5. We Need to Believe God is a Rewarder
Before God took him, Enoch did that which moved God to take him. It is in the past tense, he had pleased God. In his lifetime, before he received any reward, he did that which was acceptable to the Lord. Work must be done before the reward can be expected (see Hebrews 10:36). Faith brings a reward. Those who walk with God please Him. Those that please God will not lack testimony of it and will surely be rewarded. The evidence of his reward is that he was taken and was not found. The best livers are not the longest livers.
Believers can be sure of their reward. God is faithful (Hebrews 10:23); He will not fail to perform what He undertakes (Ephesians 6:8). God in His rewards considers what is fitting for His excellency to give, and accordingly proportions His reward. As a king in rewarding a faithful servant is not content to give him a little money but rather gives high honours and dignities (Genesis 41:41).
6. We Need to Diligently Seek God
Those who may expect reward from God, are those who diligently seek Him. Literally, this word means to seek out, to seek till one finds; to seek earnestly and diligently. This is how people are said to “seek after the Lord,” (Acts 15:17) and how the prophets sought after the salvation promised (1 Peter 1:10). To express the emphasis of this word the word “diligently” has been added in English. We are to seek Him with all our heart and soul (Deuteronomy 4:29) and those that seek the Lord shall not lack any good thing (Psalm 34:10). None but such should expect a reward from God. This should stir us up to use our best endeavours to find the Lord in such a way that we may rest on Him and make Him our reward (see Hebrews 4:11).

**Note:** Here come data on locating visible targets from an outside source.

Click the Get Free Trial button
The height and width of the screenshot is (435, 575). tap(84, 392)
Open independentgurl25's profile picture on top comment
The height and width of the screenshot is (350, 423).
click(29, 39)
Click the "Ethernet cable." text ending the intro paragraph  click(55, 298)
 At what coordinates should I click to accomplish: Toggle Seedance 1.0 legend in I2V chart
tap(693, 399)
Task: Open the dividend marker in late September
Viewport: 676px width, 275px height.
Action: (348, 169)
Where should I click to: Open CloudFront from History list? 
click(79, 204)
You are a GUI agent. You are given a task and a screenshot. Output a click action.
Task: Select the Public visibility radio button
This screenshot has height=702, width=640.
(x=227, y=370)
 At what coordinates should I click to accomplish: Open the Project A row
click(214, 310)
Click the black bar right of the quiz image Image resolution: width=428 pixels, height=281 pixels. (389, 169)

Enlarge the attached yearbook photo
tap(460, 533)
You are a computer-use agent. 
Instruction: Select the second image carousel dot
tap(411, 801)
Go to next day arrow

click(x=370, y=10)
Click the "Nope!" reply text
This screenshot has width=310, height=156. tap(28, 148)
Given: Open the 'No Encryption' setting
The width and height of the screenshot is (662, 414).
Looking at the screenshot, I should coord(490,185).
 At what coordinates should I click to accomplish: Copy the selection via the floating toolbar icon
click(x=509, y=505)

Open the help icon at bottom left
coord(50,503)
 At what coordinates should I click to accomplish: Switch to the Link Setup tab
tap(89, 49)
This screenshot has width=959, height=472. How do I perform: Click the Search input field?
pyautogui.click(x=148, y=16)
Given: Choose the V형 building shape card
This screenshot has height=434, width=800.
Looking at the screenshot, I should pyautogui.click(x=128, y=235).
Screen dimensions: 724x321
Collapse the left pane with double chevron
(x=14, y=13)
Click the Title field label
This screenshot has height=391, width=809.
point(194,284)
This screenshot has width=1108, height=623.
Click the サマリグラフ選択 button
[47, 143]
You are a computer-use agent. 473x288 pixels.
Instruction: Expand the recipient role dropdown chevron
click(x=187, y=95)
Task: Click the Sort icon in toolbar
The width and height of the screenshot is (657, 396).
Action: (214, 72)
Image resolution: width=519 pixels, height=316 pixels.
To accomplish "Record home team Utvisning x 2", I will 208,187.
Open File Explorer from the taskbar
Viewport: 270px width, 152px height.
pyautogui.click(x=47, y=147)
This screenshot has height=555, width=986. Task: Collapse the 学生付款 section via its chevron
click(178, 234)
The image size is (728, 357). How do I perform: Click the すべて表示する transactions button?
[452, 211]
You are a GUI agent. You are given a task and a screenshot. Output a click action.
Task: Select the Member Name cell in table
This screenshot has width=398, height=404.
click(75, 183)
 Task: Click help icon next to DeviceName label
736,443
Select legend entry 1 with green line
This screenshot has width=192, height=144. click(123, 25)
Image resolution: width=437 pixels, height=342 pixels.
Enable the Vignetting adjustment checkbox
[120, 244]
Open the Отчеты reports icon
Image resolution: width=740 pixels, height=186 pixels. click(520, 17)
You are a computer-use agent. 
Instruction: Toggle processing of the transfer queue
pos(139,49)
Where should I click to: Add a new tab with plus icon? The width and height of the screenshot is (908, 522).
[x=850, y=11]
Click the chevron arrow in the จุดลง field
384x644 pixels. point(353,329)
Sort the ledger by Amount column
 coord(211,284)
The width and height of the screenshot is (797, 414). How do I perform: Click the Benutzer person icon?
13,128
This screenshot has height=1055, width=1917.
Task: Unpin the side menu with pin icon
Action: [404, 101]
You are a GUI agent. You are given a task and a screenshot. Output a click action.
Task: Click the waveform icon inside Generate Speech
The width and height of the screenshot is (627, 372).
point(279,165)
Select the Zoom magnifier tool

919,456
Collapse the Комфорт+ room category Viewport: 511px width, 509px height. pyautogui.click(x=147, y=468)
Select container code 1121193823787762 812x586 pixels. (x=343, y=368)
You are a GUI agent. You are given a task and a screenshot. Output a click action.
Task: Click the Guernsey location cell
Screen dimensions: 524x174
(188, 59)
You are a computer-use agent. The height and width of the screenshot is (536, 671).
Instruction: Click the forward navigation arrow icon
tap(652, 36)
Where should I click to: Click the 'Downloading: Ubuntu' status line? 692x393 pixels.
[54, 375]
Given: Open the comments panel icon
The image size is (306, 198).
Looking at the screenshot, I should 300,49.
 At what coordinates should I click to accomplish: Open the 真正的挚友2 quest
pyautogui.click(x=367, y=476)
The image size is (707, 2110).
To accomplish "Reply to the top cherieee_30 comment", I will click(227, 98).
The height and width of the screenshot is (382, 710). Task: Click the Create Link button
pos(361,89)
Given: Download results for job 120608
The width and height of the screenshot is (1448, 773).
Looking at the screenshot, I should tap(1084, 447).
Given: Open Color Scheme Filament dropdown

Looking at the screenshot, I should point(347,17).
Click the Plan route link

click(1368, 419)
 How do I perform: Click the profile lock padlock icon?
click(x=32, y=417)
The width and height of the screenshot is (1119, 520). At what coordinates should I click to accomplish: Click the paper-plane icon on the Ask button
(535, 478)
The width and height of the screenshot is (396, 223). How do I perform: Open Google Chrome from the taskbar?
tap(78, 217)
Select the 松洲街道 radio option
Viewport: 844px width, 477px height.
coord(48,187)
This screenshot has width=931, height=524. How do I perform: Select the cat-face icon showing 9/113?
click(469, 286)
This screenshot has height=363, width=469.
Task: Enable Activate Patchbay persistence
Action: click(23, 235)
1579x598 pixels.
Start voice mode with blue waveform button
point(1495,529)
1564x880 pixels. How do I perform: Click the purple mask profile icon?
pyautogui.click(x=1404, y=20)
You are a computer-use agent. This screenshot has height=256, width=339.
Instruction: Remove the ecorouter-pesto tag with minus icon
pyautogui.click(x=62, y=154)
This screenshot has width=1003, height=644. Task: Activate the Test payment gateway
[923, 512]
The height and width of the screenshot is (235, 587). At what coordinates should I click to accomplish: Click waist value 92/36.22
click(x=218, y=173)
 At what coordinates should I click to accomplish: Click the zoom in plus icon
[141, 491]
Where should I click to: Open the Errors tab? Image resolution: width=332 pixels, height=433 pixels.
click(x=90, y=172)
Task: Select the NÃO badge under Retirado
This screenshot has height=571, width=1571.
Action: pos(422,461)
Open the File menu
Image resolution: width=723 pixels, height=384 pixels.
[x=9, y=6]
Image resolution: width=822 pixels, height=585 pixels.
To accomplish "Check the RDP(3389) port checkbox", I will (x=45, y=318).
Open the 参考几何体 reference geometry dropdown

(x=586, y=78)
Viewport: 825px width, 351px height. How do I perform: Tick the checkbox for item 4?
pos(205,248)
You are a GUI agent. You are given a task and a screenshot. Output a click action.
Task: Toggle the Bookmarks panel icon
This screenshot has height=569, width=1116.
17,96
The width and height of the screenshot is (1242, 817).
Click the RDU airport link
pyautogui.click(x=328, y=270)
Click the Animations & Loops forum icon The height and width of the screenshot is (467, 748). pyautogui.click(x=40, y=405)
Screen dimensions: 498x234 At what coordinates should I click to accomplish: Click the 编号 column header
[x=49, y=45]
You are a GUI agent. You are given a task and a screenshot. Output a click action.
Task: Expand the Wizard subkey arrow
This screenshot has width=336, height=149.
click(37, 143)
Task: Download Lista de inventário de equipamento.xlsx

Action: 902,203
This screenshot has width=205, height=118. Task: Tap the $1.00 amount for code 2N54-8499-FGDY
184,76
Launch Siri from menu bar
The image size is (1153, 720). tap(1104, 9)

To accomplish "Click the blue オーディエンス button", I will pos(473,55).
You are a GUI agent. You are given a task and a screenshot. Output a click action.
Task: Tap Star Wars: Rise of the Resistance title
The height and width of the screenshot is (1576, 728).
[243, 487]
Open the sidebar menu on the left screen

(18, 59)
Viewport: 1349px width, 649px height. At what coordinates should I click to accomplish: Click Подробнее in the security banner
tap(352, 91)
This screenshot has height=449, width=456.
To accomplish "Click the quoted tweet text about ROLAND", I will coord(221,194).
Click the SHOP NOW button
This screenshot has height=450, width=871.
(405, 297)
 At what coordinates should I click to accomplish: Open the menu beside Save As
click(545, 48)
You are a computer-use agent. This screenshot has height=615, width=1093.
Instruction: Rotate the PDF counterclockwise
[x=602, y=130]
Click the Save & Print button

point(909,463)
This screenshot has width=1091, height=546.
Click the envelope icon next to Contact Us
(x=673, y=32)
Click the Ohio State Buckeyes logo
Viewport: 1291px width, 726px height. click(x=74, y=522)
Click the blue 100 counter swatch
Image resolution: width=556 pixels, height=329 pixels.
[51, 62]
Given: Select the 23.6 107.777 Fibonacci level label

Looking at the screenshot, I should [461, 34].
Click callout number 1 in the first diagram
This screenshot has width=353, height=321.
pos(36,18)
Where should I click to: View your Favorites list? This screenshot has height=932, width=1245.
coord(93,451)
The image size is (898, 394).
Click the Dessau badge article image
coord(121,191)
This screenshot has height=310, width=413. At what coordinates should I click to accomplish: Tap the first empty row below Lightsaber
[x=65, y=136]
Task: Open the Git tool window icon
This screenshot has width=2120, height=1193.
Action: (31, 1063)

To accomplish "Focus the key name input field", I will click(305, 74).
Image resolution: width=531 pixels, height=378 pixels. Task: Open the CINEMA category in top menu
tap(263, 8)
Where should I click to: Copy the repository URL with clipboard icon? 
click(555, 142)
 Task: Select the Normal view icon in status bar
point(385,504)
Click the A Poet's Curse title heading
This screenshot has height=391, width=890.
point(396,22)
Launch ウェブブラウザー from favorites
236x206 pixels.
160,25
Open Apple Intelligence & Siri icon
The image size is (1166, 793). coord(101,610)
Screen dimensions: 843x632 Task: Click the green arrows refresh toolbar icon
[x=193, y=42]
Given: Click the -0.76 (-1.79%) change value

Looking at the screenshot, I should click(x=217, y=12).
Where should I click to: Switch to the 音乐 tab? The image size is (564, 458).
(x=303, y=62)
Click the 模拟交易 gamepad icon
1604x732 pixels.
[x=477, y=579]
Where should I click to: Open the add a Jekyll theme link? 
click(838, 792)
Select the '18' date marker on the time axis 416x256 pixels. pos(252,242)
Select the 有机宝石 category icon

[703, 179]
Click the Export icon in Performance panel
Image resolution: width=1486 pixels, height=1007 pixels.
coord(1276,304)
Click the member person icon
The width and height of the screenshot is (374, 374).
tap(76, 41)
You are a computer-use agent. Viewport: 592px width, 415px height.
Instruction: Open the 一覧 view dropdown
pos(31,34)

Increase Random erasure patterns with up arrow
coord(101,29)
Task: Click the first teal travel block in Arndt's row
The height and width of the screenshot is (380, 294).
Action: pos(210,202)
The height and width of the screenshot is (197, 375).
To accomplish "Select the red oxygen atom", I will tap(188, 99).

We please God by faith, submitting to His Word and will and believing what He declares, and He is who reveals Himself to be. We please Him when we glorify Him by faith We want to have access to Him, to experience His presence and to live as much as possible coram deo (before God’s face). So we seek Him out diligently until we find Him. We use the means He has appointed for us to seek Him. We want to please Him as much as possible. Paul says that when we are in the married state, we want to please our spouse in all things, not because we are fearful they will stop loving us but simply because we love them (1 Corinthians 7:34). It is the same spiritually for those who are joined to Christ in loving faith. We seek Him and seek to please Him because we believe that He is the rewarder of such and the reward we look for is more of His presence and ultimately that is in heaven itself, as Enoch found.